Martina Hafner, Jahrgang 1992, ist CFO bei Lichtstudio Eisenkeil. Sie besuchte die Lehranstalt für Wirtschaft und Tourismus. Bevor sie zu Lichtstudio Eisenkeil wechselte, sammelte sie Buchhaltungserfahrung in verschiedenen Unternehmen; zuletzt leitete sie die Verwaltung der VHS Südtirol.
1. Ihre derzeitige größte Herausforderung im Berufsalltag?
Vor sechs Monaten habe ich meine wohl schönste Führungsrolle als Mama begonnen. Aktuell liegt meine größte Herausforderung darin, das neue Familienglück und meinen geliebten Beruf in Balance zu halten.
2. Der beste Rat, den Sie bisher bekommen haben?
Loslassen heißt nicht verlieren, sondern vertrauen, dass das Richtige bleibt.
3. Welcher Teil Ihrer Ausbildung, welches Seminar oder welches Buch hat bei Ihnen die größten Spuren hinterlassen?
Die Teilnahme an zwei Coaching-Programmen von Leonie Gehler hat mich in den letzten zwei Jahren nachhaltig geprägt – beruflich wie privat.
4. Wie erkennen Sie Talente?
Talente zeigen sich für mich nicht nur in Mitarbeitergesprächen oder Teammeetings, sondern oft im ganz normalen Arbeitsalltag.
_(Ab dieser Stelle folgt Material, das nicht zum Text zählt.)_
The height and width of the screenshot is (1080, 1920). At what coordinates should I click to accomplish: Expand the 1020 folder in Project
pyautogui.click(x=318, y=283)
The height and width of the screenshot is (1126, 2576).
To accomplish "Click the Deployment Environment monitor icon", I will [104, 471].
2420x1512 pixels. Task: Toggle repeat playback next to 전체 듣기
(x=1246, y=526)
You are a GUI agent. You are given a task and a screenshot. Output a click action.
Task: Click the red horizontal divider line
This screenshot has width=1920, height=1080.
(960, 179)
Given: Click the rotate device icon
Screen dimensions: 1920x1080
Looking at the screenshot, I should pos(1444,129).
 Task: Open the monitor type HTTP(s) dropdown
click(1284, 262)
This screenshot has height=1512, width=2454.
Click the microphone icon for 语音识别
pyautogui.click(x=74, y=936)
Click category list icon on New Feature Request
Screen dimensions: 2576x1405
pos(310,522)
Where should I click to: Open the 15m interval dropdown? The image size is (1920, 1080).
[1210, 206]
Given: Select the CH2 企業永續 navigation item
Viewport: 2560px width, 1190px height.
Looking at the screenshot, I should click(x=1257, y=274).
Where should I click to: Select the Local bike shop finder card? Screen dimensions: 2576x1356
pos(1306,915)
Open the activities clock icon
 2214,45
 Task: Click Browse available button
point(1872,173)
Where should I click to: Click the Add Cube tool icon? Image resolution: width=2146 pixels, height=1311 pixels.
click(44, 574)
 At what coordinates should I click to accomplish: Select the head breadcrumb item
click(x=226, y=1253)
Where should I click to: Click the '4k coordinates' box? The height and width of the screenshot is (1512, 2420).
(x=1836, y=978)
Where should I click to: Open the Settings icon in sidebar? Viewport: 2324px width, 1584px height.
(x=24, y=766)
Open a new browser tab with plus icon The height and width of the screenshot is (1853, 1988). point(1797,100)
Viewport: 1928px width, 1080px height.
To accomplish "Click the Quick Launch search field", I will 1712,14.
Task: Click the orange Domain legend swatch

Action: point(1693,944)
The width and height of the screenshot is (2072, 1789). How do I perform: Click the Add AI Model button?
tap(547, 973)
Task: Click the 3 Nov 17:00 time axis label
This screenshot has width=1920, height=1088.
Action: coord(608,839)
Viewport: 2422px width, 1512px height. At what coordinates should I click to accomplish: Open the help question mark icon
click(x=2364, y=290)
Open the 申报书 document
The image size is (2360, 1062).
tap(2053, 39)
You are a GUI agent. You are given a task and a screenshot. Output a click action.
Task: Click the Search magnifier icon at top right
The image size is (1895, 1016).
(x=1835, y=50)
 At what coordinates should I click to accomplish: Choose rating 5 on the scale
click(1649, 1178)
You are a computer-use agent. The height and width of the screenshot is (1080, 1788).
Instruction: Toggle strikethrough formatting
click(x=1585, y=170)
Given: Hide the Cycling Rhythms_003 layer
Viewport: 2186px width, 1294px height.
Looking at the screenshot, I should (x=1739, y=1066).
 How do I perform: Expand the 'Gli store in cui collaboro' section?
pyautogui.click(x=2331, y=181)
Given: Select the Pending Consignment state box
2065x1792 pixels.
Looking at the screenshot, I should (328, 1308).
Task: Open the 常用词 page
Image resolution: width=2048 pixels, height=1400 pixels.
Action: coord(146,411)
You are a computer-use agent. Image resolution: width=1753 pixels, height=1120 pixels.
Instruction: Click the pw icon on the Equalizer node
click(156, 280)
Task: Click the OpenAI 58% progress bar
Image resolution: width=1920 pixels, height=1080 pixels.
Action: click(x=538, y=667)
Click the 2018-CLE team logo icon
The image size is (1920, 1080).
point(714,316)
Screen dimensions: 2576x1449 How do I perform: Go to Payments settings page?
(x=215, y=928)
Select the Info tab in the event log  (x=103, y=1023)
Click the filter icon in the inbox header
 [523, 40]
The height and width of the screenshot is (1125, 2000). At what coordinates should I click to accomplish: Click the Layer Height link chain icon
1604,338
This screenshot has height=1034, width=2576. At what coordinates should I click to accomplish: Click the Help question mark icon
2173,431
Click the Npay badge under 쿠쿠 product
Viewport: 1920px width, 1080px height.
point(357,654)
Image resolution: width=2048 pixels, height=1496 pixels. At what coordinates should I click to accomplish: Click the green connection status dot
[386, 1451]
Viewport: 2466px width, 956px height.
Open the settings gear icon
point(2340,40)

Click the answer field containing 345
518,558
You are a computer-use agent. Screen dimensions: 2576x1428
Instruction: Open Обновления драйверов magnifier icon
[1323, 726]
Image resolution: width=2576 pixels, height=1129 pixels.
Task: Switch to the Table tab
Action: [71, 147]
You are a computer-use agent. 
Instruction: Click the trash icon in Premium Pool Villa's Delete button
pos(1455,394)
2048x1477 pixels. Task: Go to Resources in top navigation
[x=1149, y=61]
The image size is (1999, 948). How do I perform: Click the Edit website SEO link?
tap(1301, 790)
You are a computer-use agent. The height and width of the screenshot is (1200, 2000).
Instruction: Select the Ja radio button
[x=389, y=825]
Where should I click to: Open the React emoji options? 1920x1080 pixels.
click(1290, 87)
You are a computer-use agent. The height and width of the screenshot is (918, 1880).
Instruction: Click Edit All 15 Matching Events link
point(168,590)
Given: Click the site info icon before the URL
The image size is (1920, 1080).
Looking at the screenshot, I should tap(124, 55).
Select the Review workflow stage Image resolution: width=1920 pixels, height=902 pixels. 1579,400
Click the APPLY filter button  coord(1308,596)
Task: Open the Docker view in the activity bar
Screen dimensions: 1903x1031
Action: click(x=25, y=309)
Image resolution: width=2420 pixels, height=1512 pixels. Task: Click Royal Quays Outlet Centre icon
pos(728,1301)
Wichtiger als Fachwissen sind echtes Interesse und Leidenschaft für eine Aufgabe.
5. Gibt es in Ihrem Unternehmen die Möglichkeit zu Homeoffice und wenn ja, für wie viele Tage pro Woche?
Je nach Aufgabe und Bereich besteht die Möglichkeit zu Homeoffice, die Tage werden individuell geregelt. Unsere Struktur ist jedoch noch stark auf persönliche Präsenz ausgelegt – das Miteinander im Büro bleibt zentral.
6. Angenommen, Sie hätten plötzlich keine Lust mehr auf Ihren Job: In welchen Beruf würden Sie am liebsten wechseln?
Ich würde meiner kreativen Seite mehr Raum geben, Yogakurse anbieten und mich dem Malen widmen – mit der leisen Hoffnung, irgendwann eine echte Künstlerin zu werden.
7. Welchen Wunsch haben Sie an die Landespolitik?
Ich bin kein besonders politischer Mensch, wünsche mir aber mehr unkomplizierte Förderungen für mittelständische Unternehmen und insgesamt weniger Bürokratie. Viele gute Ideen scheitern nicht am Engagement, sondern an zu komplexen Abläufen – da würde mehr Pragmatismus viel bewegen.
8. Wovon braucht Südtirols Arbeitswelt mehr?
Von echter Anerkennung für Leistung – nicht nur für Anwesenheit. Leistungsgerechte Prämien und Entwicklungsmöglichkeiten motivieren langfristig.
9. Wo finden Sie Ausgleich?
Yoga, Laufen und hoffentlich bald auch wieder Paragleiten bringen mich runter vom Alltagsstress. Zudem liebe ich ruhige Morgen, viel Lesen und kontinuierliche Weiterbildung.
10. Mit wem würden Sie gerne mal zu Abend essen?
Mit Yael Meier. Sie beeindruckt mich, weil sie als junge Mutter mutig ihren Weg geht, Themen offen anspricht und mit viel Energie neue Perspektiven in die Arbeitswelt bringt.